While the headlines are currently filled with the fallout of the war in the Middle East, the fallout from a far more permanent phenomenon continues to accelerate in the background. A new report by the UN’s food and weather agencies, titled ‘Extreme Heat and Agriculture’, says that extreme heat has emerged as one of the most serious and acute hazards facing agriculture around the globe, threatening food security and the livelihoods of billions. According to the report, extreme heat acts as a powerful risk multiplier, amplifying existing hazards such as drought and wildfires and creating complex compound impacts that endanger not only production but also the health of agricultural workers. Already, yields of staple crops like maize and wheat have declined by 7.5 and 6.0 per cent per 1C of warming and are projected to decline by up to an additional 10.0 per cent for every 1C of warming in the future. The report specifically mentions increasingly frequent and severe heatwaves in the rain-fed rural areas of Punjab, Pakistan, where fruit productivity has fallen by 50.0 per cent. The extreme heat also threatens livestock, which produce less milk and are under greater threat of certain diseases. Meanwhile, the rural women who do a disproportionate share of physical work, such as water collection, face higher exposure to extreme heat and increased risk of related illnesses.

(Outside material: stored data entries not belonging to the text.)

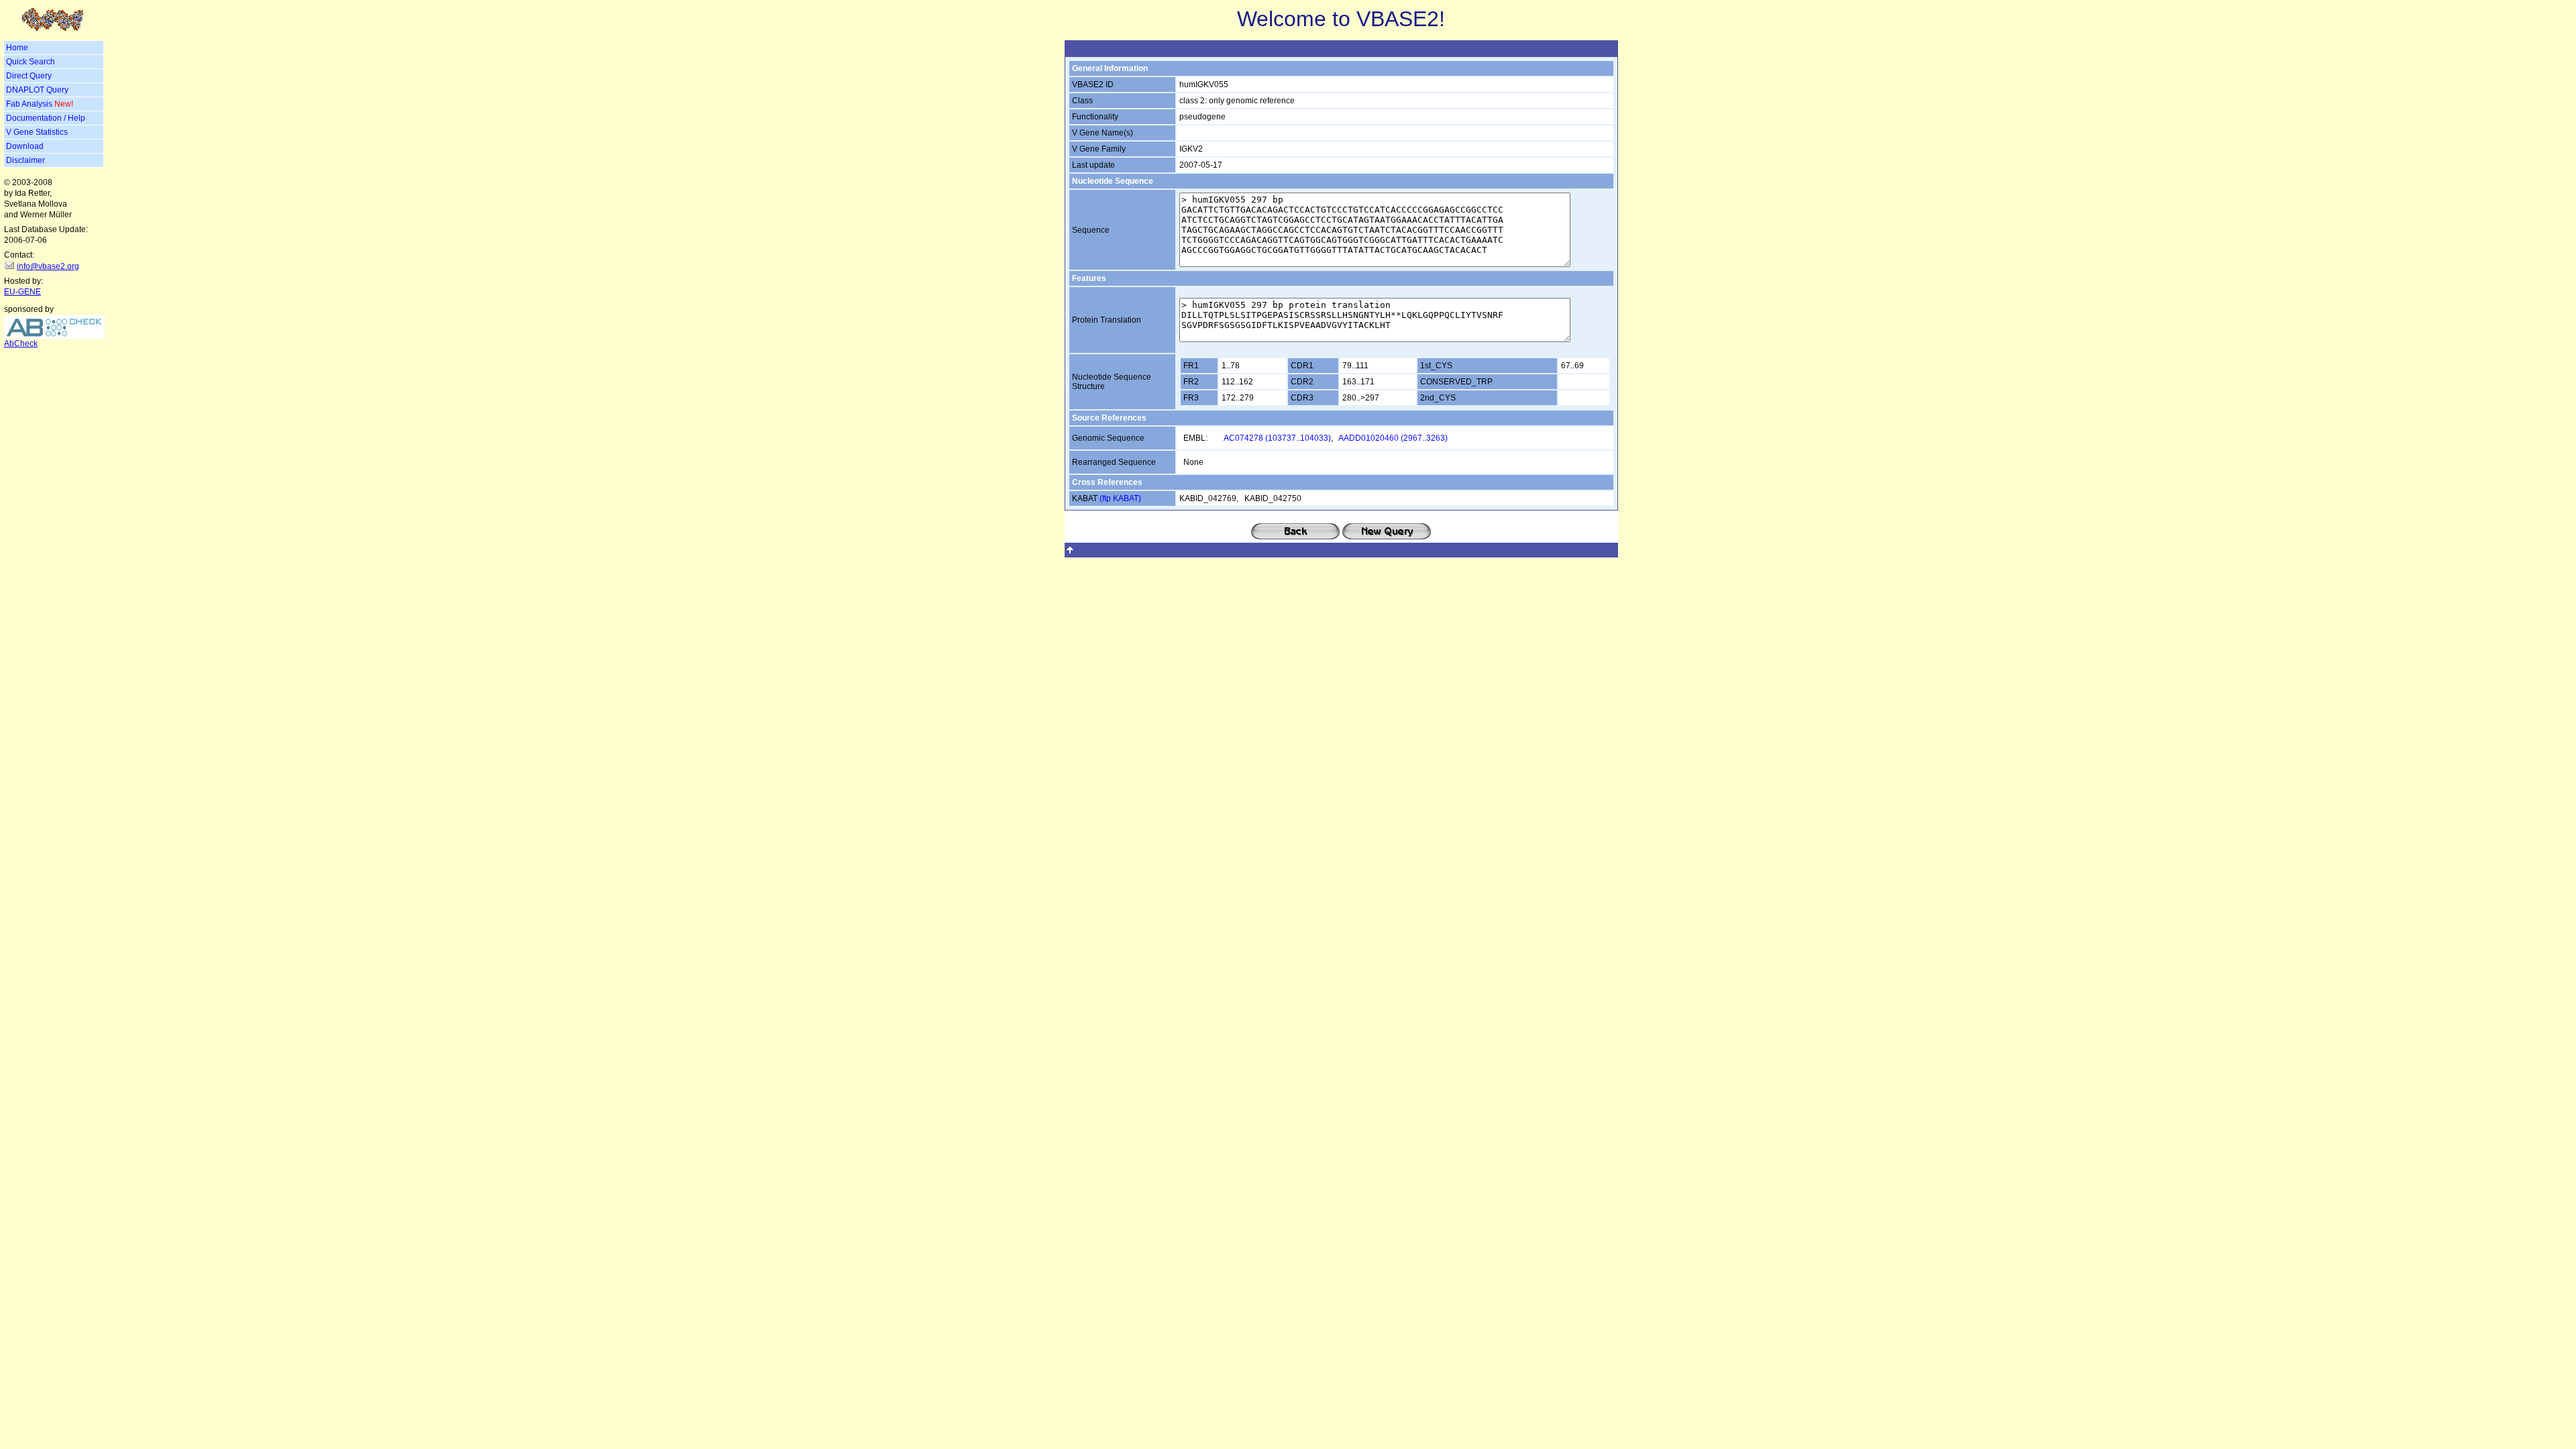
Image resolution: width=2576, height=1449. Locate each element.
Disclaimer (25, 160)
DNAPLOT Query (37, 90)
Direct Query (29, 75)
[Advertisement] (54, 442)
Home (17, 47)
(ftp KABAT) (1120, 498)
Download (25, 146)
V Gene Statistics (37, 132)
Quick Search (30, 61)
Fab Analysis (39, 104)
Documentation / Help (45, 118)
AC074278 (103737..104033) (1277, 438)
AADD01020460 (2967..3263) (1393, 438)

Conditions like these in the country’s breadbasket are very concerning, to say the least. Pakistan already has one of the worst levels of food insecurity in the world, ranking among just 10 countries that account for two-thirds of people facing food crises globally, according to a new UN report released on Friday (April 24). But it is not just Punjab that is in trouble and extreme heat is not always the cause. Reports last week pointed to a deepening environmental crisis in the mountainous Battagram District of Khyber Pakhtunkhwa, where climate change and disrupted rain patterns are threatening the region’s agriculture. The once predictable rains have reportedly been replaced by drought-like conditions and major local water sources are at critically low levels. Local farmers say they are watching their livelihoods disappear before their eyes. As such, it is not surprising to find that the country increasingly struggles to produce enough food for itself, with the food import bill surging by over 15.0 per cent to $7.09 billion over the first nine months of the current fiscal year. And when it isn’t a lack of rain that is threatening rural livelihoods, it is too much of it. According to an assessment conducted by the ILO, around 3.3 million jobs might have been affected by last year’s monsoon floods, with the majority of the employment losses taking place in the agricultural sector.

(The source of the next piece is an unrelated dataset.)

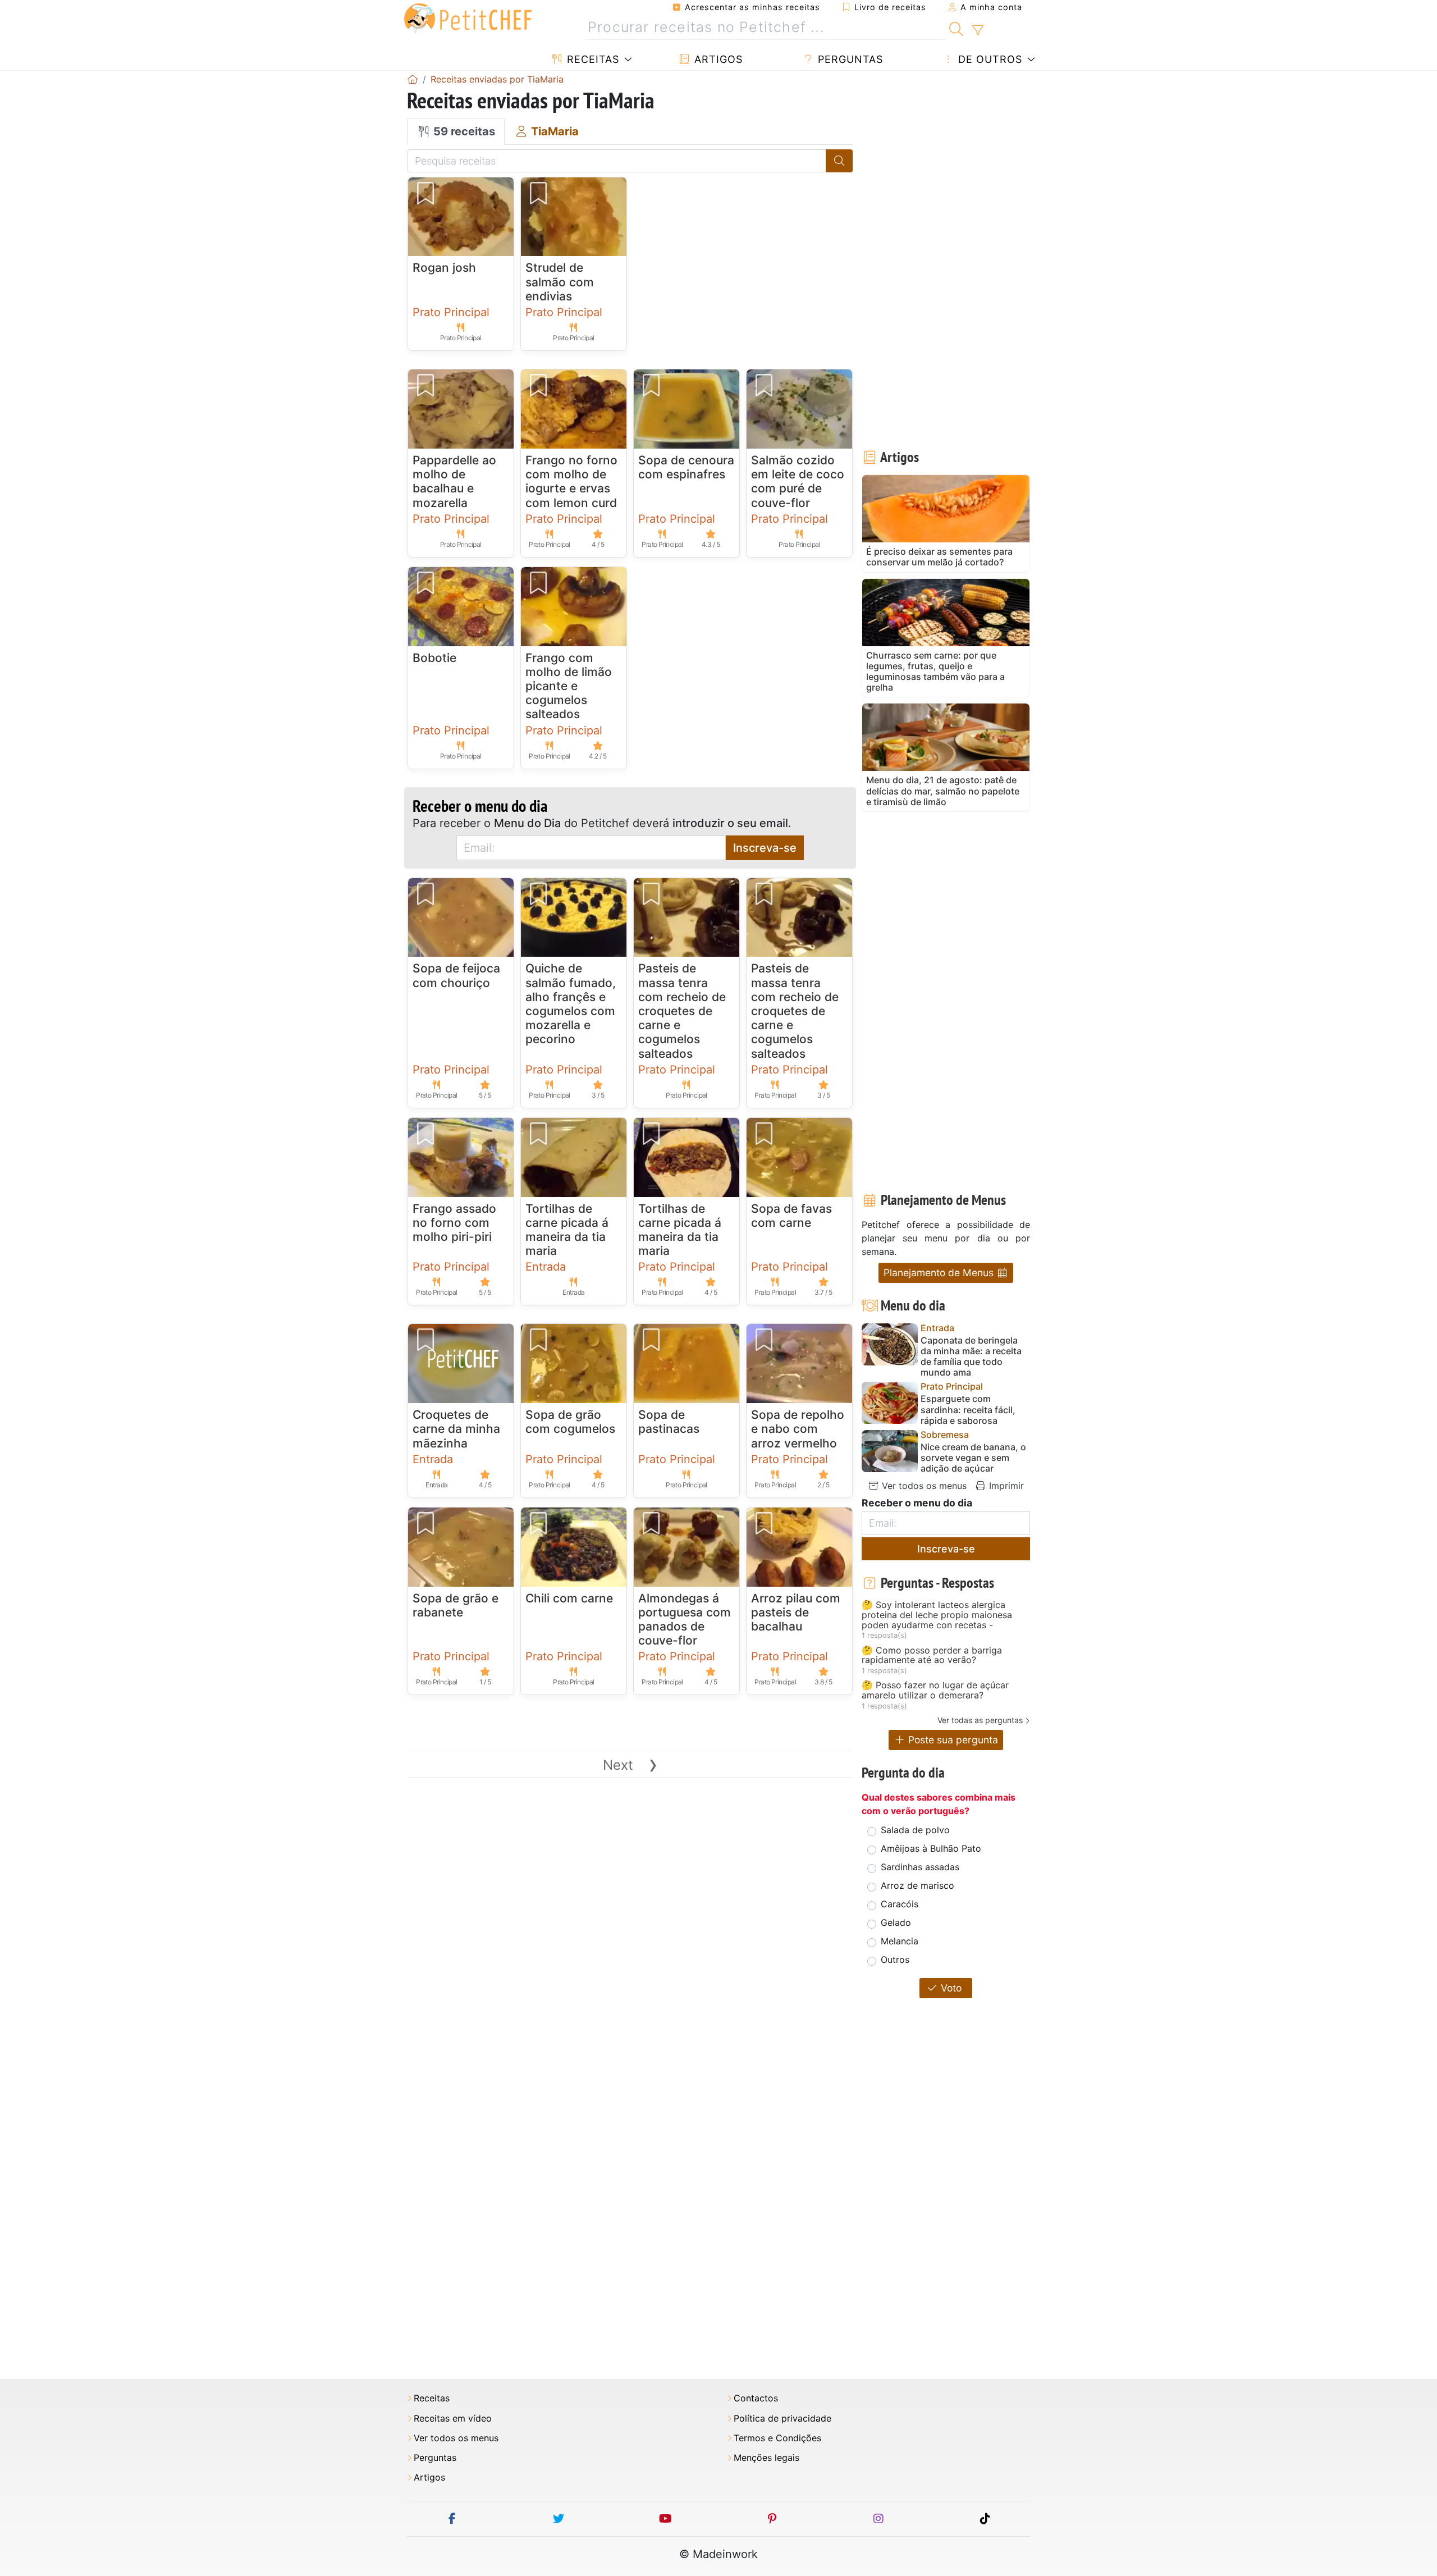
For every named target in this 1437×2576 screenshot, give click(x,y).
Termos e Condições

The picture that emerges is of an increasingly inimical climate that exacerbates long-term problems such as the declining agricultural sector and high levels of food insecurity. While there is not much that Pakistan can do on its own to counter global warming, since it accounts for less than 1.0 per cent of global emissions and rich countries are loath to cut their fossil fuel dependence, it can take steps towards a more resilient and efficient food production system. Our agri-sector is notorious for how much water it wastes and, as extreme heat rises, upgrading water storage and management infrastructure will be crucial. Ensuring that farm workers are protected from extreme heat through measures like heat shelters will also be important. And while it is fair to point out that none of this deals with the underlying issue of climate change, that goal, remarkably, seems to be receding on the world’s priority list. In such conditions, adaptability is the only measure.